Page excerpt ->
== == ==

The intrusion was discovered around 4 a.m. Thursday morning by personnel with the city's fire department, said Eric Vreeland, deputy director of communications for Knoxville.
"Basically [the firefighters] got a big blue screen that said we'd been hacked," said Vreeland, explaining that after the malware was discovered, the city's whole computer network was shut down to contain it.
"We shut it down just to try to assess where the virus was, what was compromised," he said. The city's website was also temporarily unavailable but has since been brought back online.
City officials have speculated that the malware was delivered through a phishing email. Hackers have asked for a bitcoin payment in exchange for the encryption key, said Vreeland.
At this point, it doesn't look like any financial information or other important data has been affected by the attack, he said. It also doesn't appear that the attack affected the city's backup servers. The city's police department, the Tennessee Bureau of Investigation and the FBI are all assisting with investigation.

== == ==

Task -> From the report on the Knoxville computer attack, copy out word for word the part that begins with "The intrusion was" and ends with "brought back online.".

== == ==

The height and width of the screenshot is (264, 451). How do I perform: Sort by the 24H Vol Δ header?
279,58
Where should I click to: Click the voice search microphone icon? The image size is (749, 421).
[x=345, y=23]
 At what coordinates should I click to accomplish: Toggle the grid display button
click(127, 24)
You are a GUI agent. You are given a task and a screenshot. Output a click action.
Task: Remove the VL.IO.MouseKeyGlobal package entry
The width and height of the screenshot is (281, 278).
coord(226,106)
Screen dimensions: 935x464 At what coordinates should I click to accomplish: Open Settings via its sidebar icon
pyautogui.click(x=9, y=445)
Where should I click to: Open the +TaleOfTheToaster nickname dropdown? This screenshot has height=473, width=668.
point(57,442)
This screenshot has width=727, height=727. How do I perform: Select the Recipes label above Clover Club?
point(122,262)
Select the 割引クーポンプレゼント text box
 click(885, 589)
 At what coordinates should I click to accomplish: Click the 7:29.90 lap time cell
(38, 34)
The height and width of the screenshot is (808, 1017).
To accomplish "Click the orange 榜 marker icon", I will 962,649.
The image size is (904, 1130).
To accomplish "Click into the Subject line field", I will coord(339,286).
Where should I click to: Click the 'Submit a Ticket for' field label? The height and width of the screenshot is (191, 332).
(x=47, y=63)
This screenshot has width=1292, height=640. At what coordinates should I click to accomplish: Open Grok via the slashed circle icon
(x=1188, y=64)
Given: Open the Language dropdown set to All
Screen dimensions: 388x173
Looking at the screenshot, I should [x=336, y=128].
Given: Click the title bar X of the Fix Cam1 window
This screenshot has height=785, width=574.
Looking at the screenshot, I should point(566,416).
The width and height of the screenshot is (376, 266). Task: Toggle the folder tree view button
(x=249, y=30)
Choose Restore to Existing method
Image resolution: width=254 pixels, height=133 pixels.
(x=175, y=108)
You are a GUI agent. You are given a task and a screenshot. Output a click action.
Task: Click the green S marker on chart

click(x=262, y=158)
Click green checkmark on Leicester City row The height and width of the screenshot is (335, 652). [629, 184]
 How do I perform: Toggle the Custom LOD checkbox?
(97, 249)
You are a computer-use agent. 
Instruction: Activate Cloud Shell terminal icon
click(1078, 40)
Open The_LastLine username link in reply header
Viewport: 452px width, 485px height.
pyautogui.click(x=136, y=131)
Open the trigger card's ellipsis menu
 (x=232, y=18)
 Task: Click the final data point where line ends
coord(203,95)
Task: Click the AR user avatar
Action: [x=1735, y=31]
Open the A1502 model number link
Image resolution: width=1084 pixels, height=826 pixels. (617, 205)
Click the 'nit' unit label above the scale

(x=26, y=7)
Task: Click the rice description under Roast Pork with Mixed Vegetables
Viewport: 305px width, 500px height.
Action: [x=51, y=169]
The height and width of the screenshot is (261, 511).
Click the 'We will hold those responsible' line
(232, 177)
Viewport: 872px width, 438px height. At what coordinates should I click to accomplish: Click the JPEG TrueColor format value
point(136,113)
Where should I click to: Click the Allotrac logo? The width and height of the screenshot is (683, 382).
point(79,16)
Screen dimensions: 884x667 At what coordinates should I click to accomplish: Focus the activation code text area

== == ==

Response for this exercise ->
The intrusion was discovered around 4 a.m. Thursday morning by personnel with the city's fire department, said Eric Vreeland, deputy director of communications for Knoxville.
"Basically [the firefighters] got a big blue screen that said we'd been hacked," said Vreeland, explaining that after the malware was discovered, the city's whole computer network was shut down to contain it.
"We shut it down just to try to assess where the virus was, what was compromised," he said. The city's website was also temporarily unavailable but has since been brought back online.